Social Security turns 90 in 2025, and tens of millions of Americans still depend on the program's funds to support them financially in retirement.
A recent Bankrate report noted 78 percent of U.S. seniors “are reliant on Social Security to pay necessary expenses.”
According to the report, Americans are highly likely to rely on Social Security benefits after they retire. 56 percent say they are “very reliant,” Bankrate noted.
That news comes at a time when Social Security funds appear to be thinning out. The Committee for a Responsible Federal Budget expects program benefits to be cut by 24 percent by 2032, amounting to a roughly $18,100 annual loss for the average middle-class married households.
“With each year that elected officials fail to address Social Security’s funding shortfall, the options for solutions narrow, increasing the likelihood of more difficult choices ahead,” said Mark Hamrick, senior economist at Bankrate, in a statement. “Fortunately, we do possess control over our own personal financial decisions and planning.”
US Retirees Need to Find Alternative Income Channels Beyond Social Security
With Social Security’s financial future very much up in the air, U.S. retirees (and future retirees) shouldn’t count on a full SSA payout, although they may still get one. The smart move is to begin developing income pipelines that fall outside of the Social Security realm.
“Social Security was never meant to last,” Kristin Thompson, a financial adviser with Cetera Advisor Networks LLC., told NTD. “When you factor in how many individuals can benefit from Social Security, including ex-spouses and children of certain ages, it’s no surprise it may run out.”
The first piece of retirement savings education Thompson provides to her clients is clear and direct. “It’s on you to save for your retirement if you want that retirement to resemble your quality of life you have now,” she said.

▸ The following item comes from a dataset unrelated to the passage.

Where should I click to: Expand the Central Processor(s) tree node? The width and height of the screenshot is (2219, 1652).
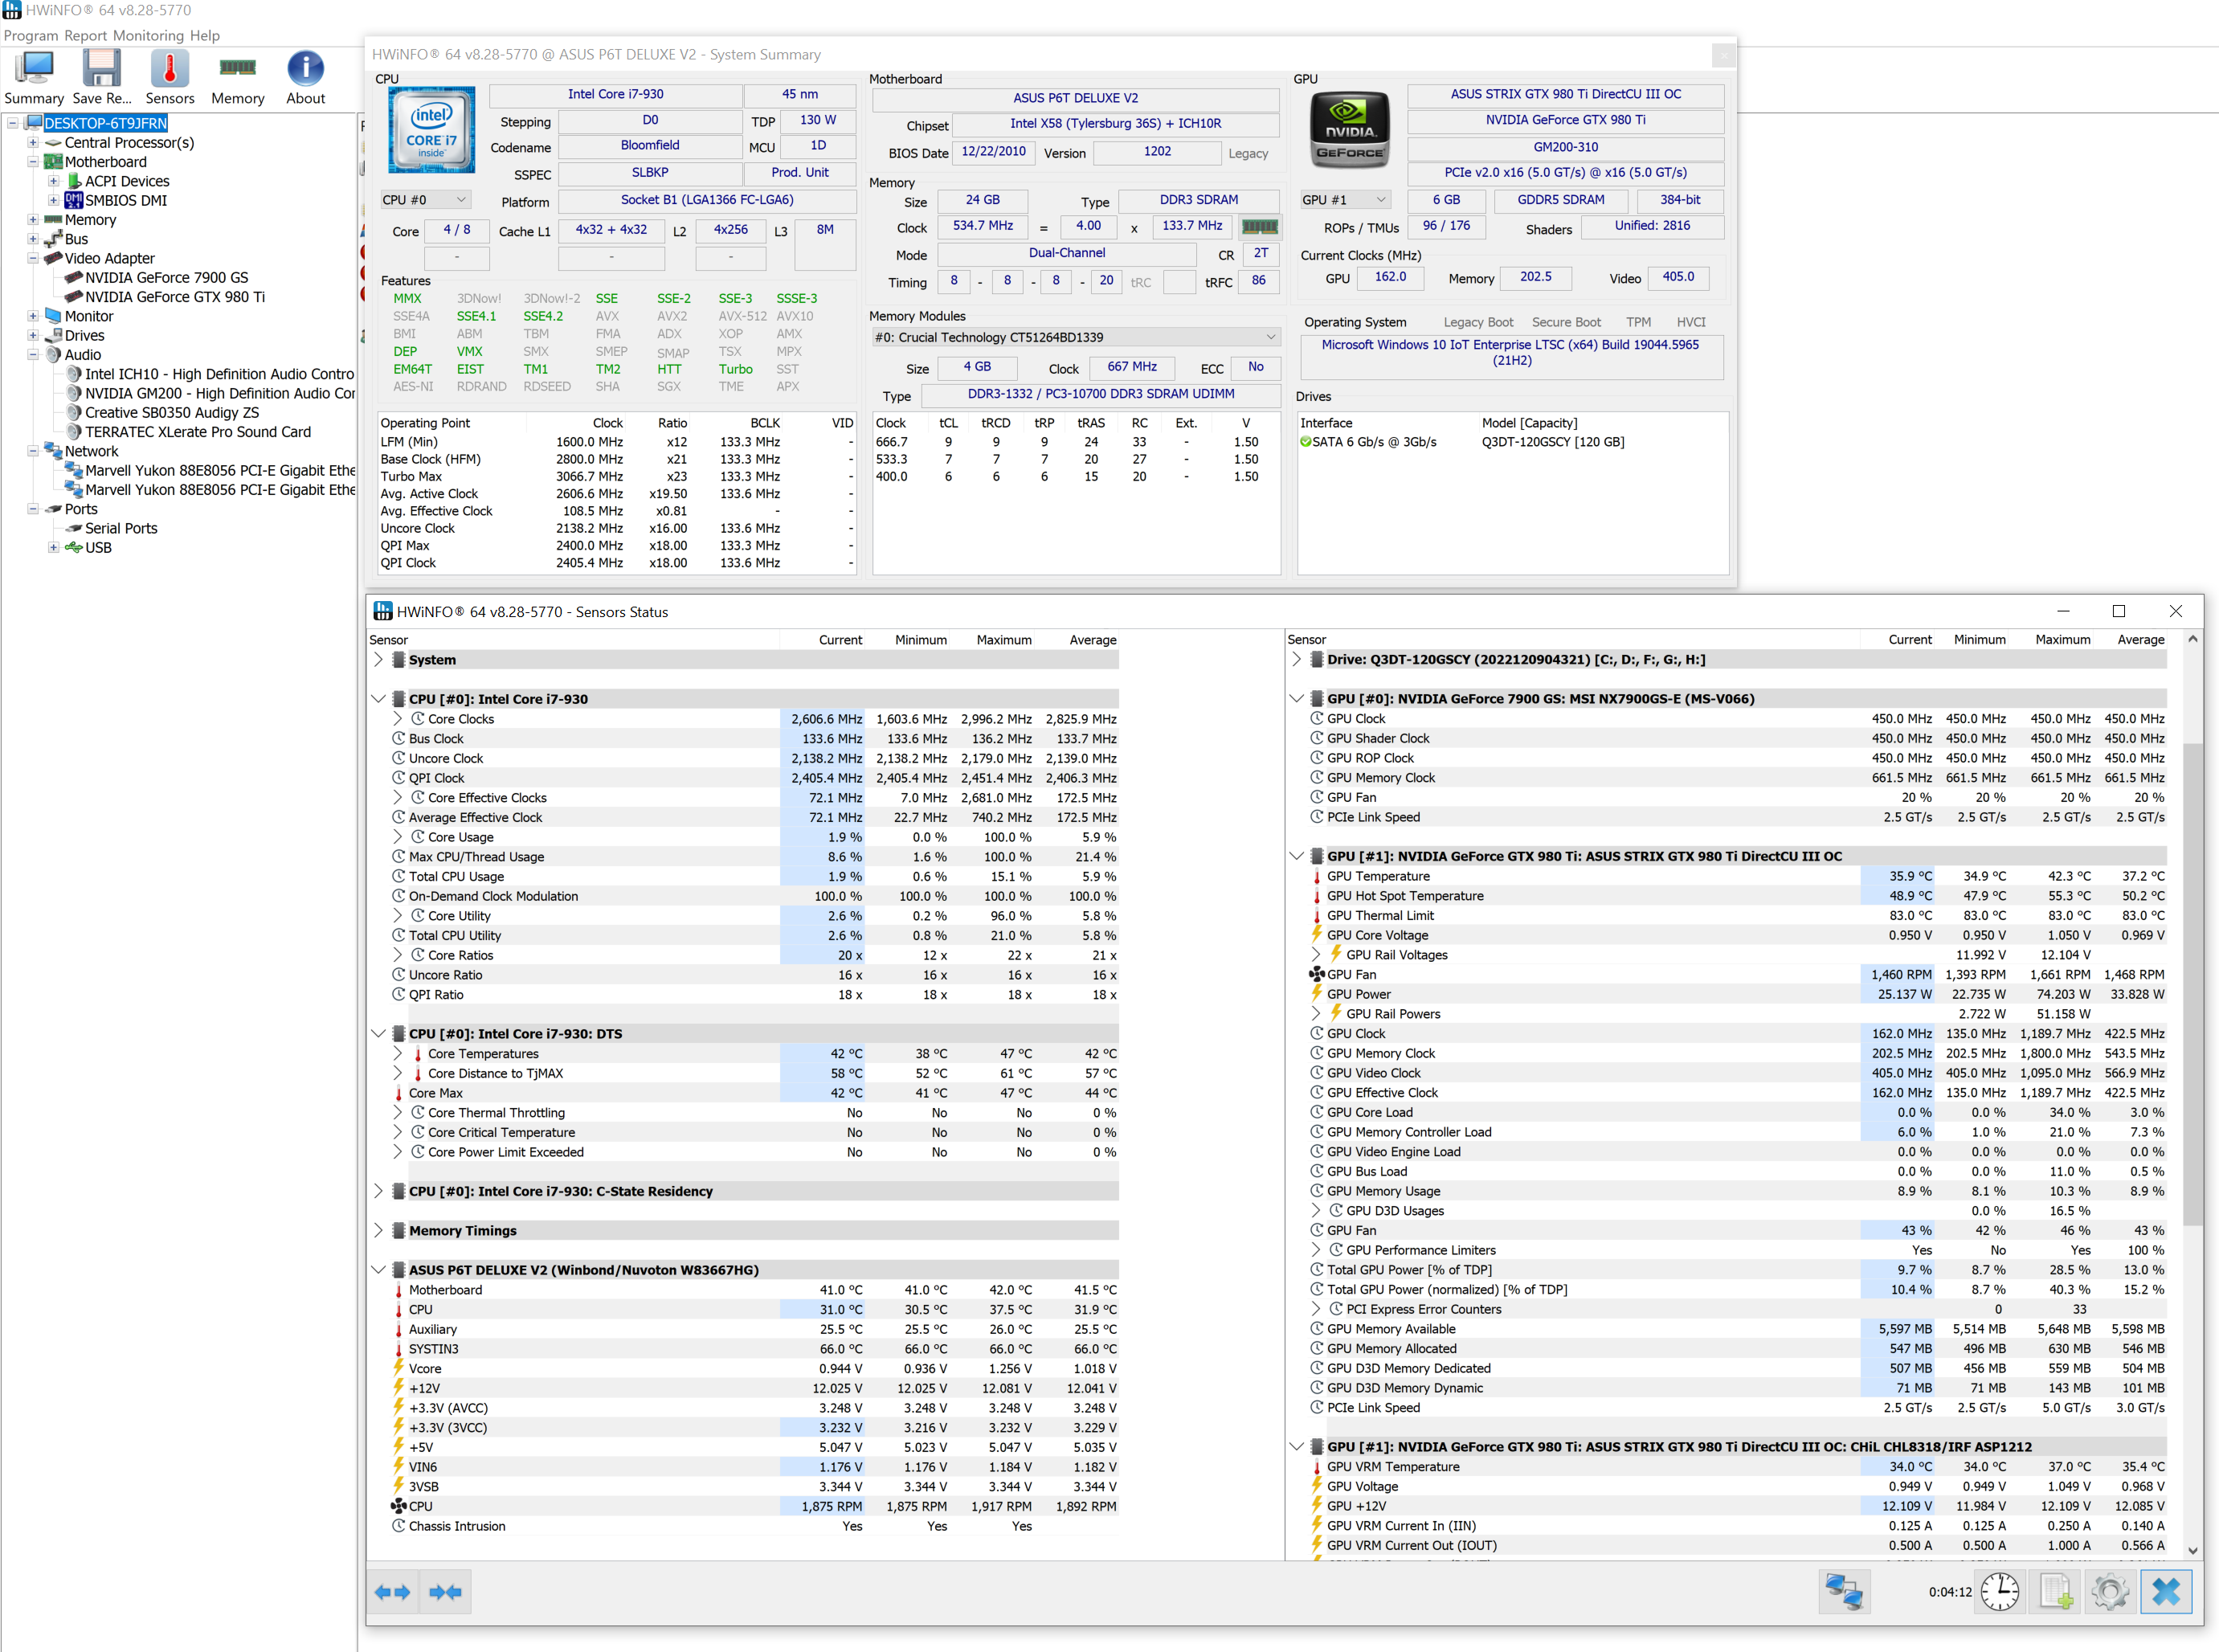33,143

These retirement savings tips should help get the job done.
Generate outside income on your own.
To reduce reliance on Social Security to meet basic needs, older Americans should get busy earning some cash.
“Retirees should cultivate other streams of income such as performing a part-time job, freelancing as a consultant in an area of expertise, and/or monetizing a hobby,” Thomas Brock, CFA, CPA at Annuity.org, told NTD.
Create a serious household-income-generation plan beyond just working.
Simultaneously, retirees can downsize to a smaller home and pay down high-interest debt. “Additionally, implement a conservative budget that enables you to maintain some flexibility in the face of rising costs and unexpected developments,” Brock advises.
Build emergency savings.
Retirees should consider setting aside a separate emergency fund of $500 to $ 1,000.
“This can cover those smaller but stressful surprises,” Devin Miller, CEO at SecureSave in Spokane, Washington, told NTD. “Once you have this set up, you don’t have to pull money out of your retirement fund to replace tires or handle an unexpected dental bill.
Automate payments to yourself.
If you’re still working part-time or have access to workplace benefits, check for automatic savings accounts that you can set up that take money straight from your paycheck.
“Automation makes all the difference,” Miller said. “When you don’t see the money, you don’t miss it, and it helps you build the habit without thinking about it. This same idea works in retirement too: set up a monthly transfer to a separate savings account and forget about it.”
The views and opinions expressed are those of the interviewees. They are meant for general informational purposes only and should not be construed or interpreted as a recommendation or solicitation. NTD does not provide investment, tax, legal, financial planning, estate planning, or any other personal finance advice. NTD holds no liability for the accuracy or timeliness of the information provided.